### WORK INSTRUCTIONS
Copy the rows below word for word, starting at the line that contains "Viewport: 907px width, 565px height." and ending with the last row. Leave the pictures out of your copy.

[Saved data entries]
- - -
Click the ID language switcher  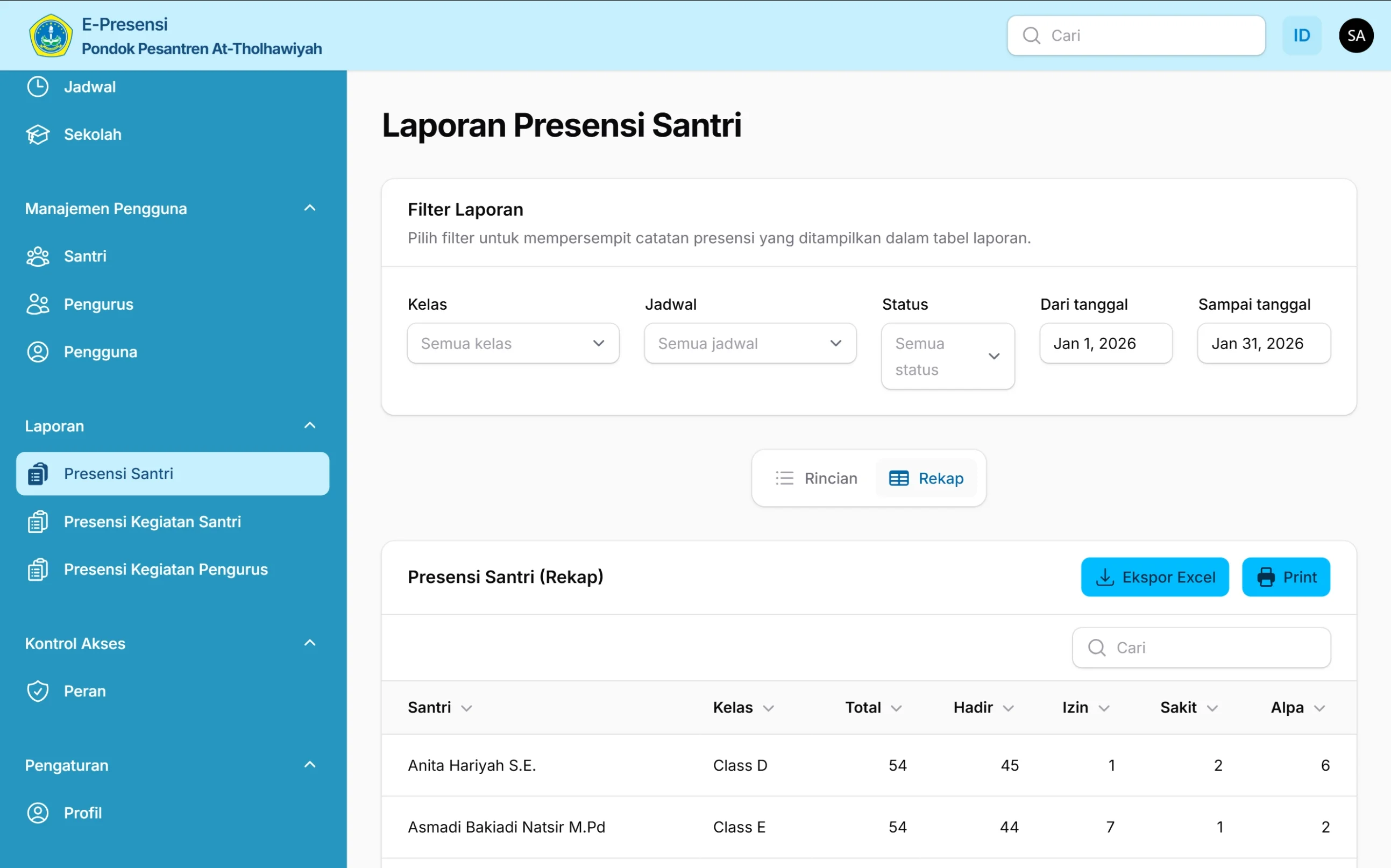1301,35
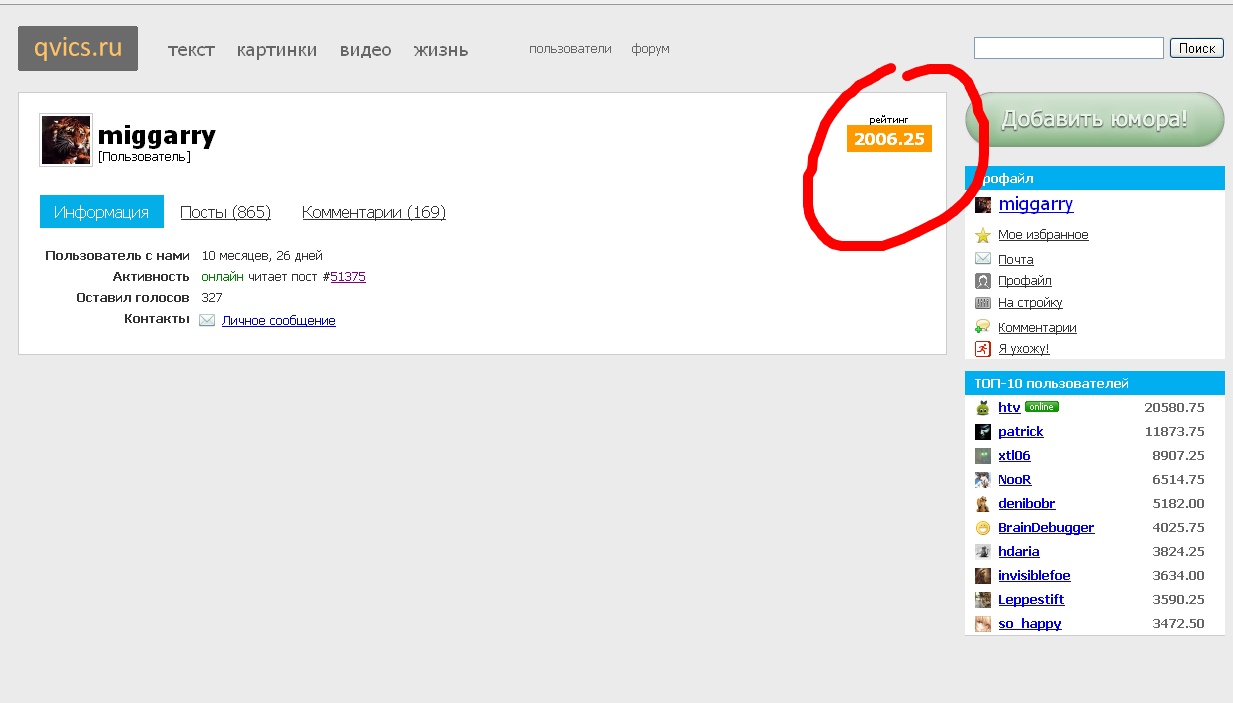Open the картинки section in top navigation
The height and width of the screenshot is (703, 1233).
(277, 50)
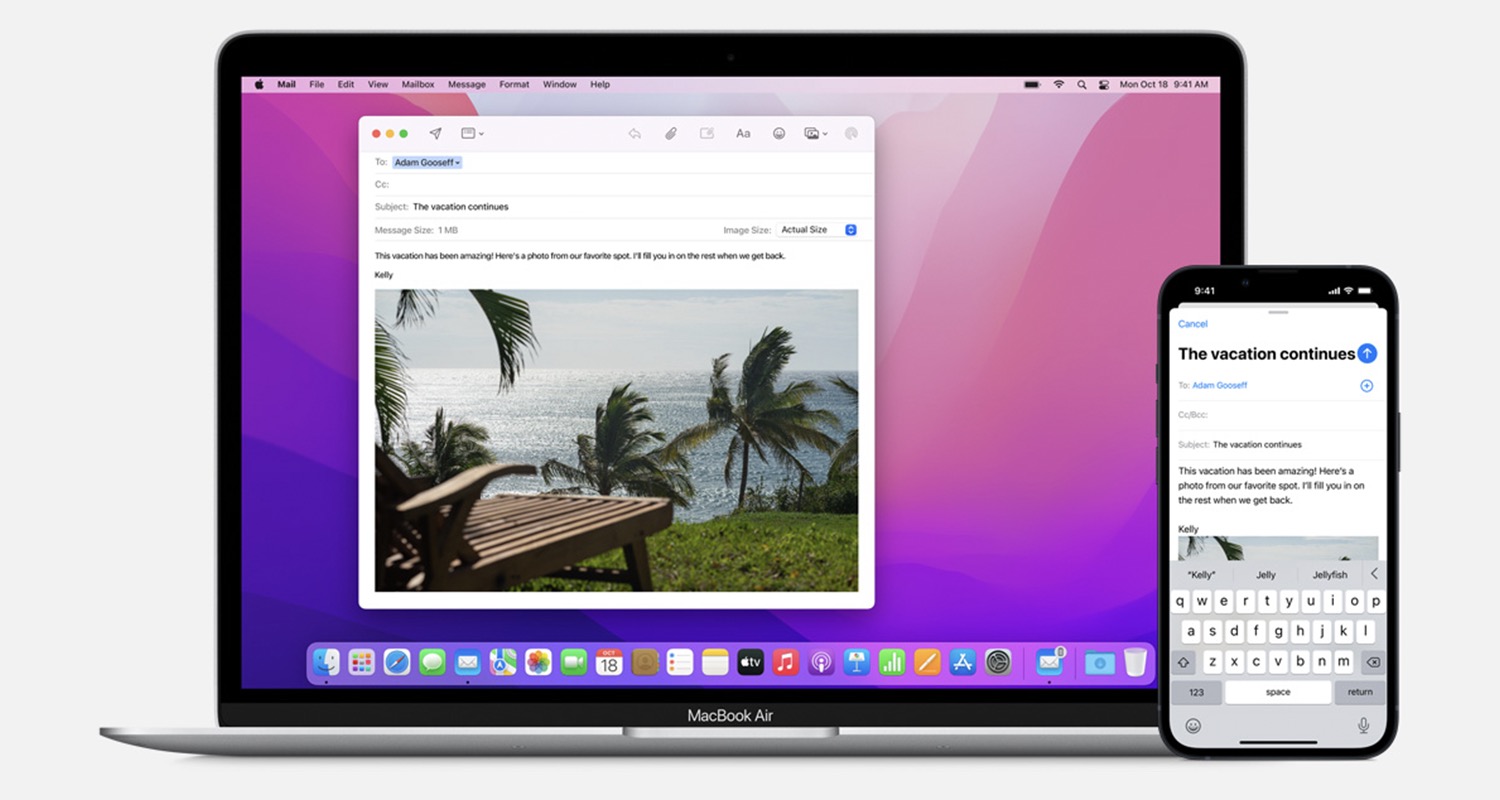Open the Aa text format options
The width and height of the screenshot is (1500, 800).
(x=743, y=133)
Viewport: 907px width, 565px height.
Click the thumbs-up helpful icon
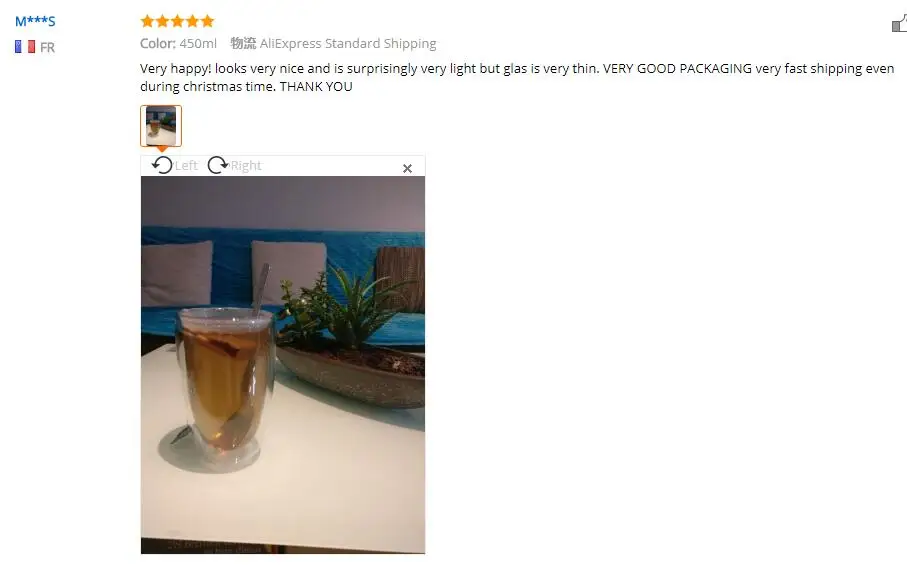point(899,24)
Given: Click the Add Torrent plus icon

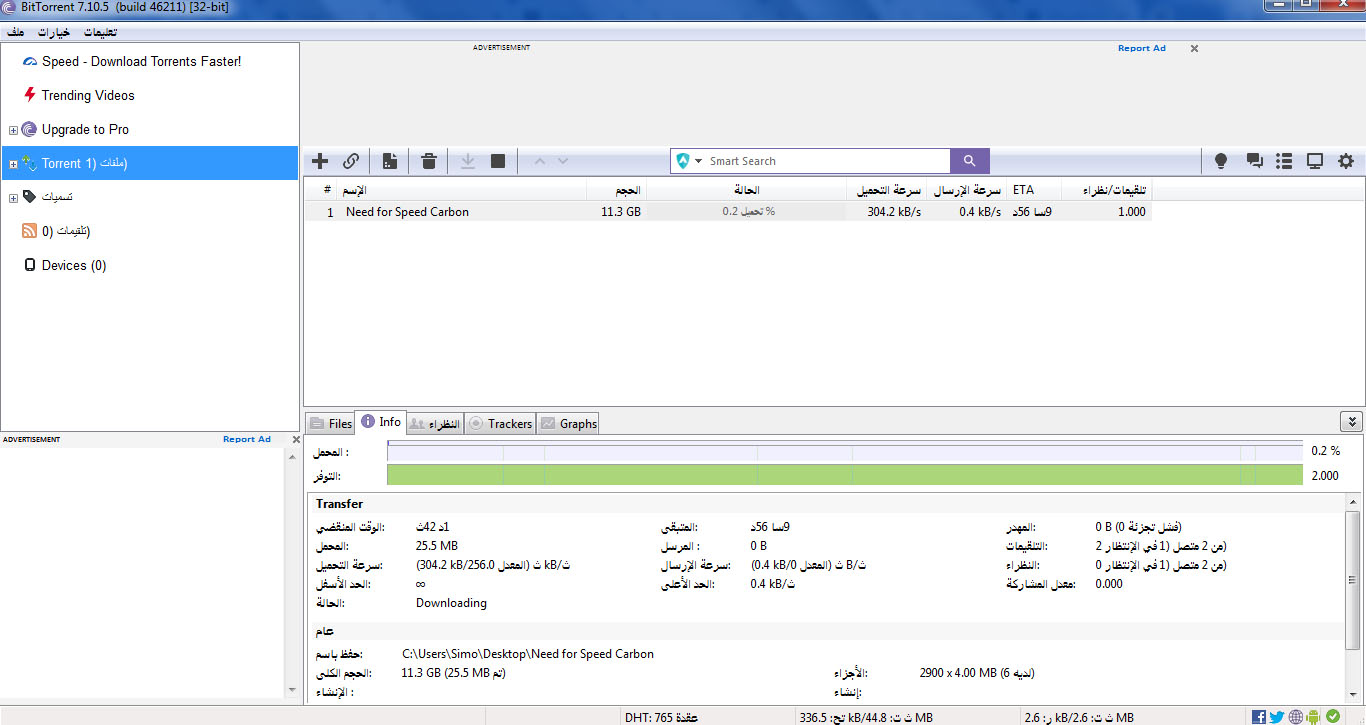Looking at the screenshot, I should pos(320,161).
- - -
### SOLUTION TO THE EXERCISE
Viewport: 907px width, 565px height.
Click the thumbs-up helpful icon
point(899,24)
Given: Click the Add Torrent plus icon

Looking at the screenshot, I should pos(320,161).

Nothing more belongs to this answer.